Let us say your data points are $2,4,5,7,9$. Assume, deliberately wrongly, that the minimum lies between $4$ and $5$ (since the mean $=2$-norm fit is $5.4$ and the average of just the min and max $=\infty$-norm fit, is $5.5$, by "extrapolation" we expect your target to be between $5.4$ and $5.5$). Then $x-\mu$ is negative for the $2$ and $4$ data points and positive for the others, and your objective function is accordingly
$-(2-\mu)^3-(4-\mu)^3+(5-\mu)^3+(7-\mu)^3+(9-\mu)^3$
$=-\mu^3+45\mu^2-405\mu+1125$
whose critical points are then given by
$-3\mu^2+90\mu-405=0, \mu=15\pm3\sqrt{10}$
Since the cubic has a negative leading coefficient, the smaller root corresponds to our minimum but it is greater than $5$ ($\approx5.513$). Our objective function is in fact monotonically decreasing all through the relevant interval $[4,5]$, so a higher interval is required.
Now, try the interval where we expect to find the minimum, between $5$ and $7$. This reverses the sign in the third cube of the objective function
$-(2-\mu)^3-(4-\mu)^3-(5-\mu)^3+(7-\mu)^3+(9-\mu)^3$
$=\mu^3+15\mu^2-255\mu+875$
with zero derivative condition
$3\mu^3+30\mu-255=0,\mu=-5\pm\sqrt{110}$
This time, with the cubic having a positive leading coefficient, the larger root corresponds to the minimum and it is approximately $5.488$, which lies in our new trial interval and moreover between the expected bounds of $5.4$ and $5.5$ set by the overall and max-min averages calculated earlier. Thus $-5+\sqrt{110}$ is the correct optimum.

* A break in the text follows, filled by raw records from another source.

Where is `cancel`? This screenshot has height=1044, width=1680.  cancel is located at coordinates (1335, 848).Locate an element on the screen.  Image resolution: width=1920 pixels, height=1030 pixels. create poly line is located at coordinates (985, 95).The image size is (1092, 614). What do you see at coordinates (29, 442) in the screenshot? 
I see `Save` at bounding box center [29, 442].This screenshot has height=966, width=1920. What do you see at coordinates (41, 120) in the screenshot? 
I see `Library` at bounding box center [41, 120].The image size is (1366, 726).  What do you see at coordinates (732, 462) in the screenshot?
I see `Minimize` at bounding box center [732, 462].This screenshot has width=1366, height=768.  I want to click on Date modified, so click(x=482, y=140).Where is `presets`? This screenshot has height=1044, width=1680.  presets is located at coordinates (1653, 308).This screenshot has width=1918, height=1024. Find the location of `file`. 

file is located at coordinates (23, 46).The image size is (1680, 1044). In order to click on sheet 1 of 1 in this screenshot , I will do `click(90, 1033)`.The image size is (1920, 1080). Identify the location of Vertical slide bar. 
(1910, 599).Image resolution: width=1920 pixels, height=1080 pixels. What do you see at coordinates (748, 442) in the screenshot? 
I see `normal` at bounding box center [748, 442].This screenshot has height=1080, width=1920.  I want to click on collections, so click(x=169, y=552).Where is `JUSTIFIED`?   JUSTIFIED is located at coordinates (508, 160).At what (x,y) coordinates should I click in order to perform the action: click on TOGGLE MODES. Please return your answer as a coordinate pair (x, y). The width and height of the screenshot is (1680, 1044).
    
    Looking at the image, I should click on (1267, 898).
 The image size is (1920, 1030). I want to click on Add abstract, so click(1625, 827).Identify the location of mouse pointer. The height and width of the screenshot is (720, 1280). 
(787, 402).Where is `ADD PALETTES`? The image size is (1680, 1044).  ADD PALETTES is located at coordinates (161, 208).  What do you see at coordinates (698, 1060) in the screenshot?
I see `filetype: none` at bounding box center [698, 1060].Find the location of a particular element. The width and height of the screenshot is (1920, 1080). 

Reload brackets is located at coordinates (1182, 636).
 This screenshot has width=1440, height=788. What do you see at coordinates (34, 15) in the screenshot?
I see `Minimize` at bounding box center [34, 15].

The smart thing to do is to calculate the overall and max-min averages first, to bound your $3$-norm optimum. The bounds may in fact not be rigorous (I have not proven them so), but they will likely be good for most distributions you will likely encounter. This usually defines a single interval, or at worst a relatively small set of intervals, to provide an initial guess, thus minimizing the need to iterate.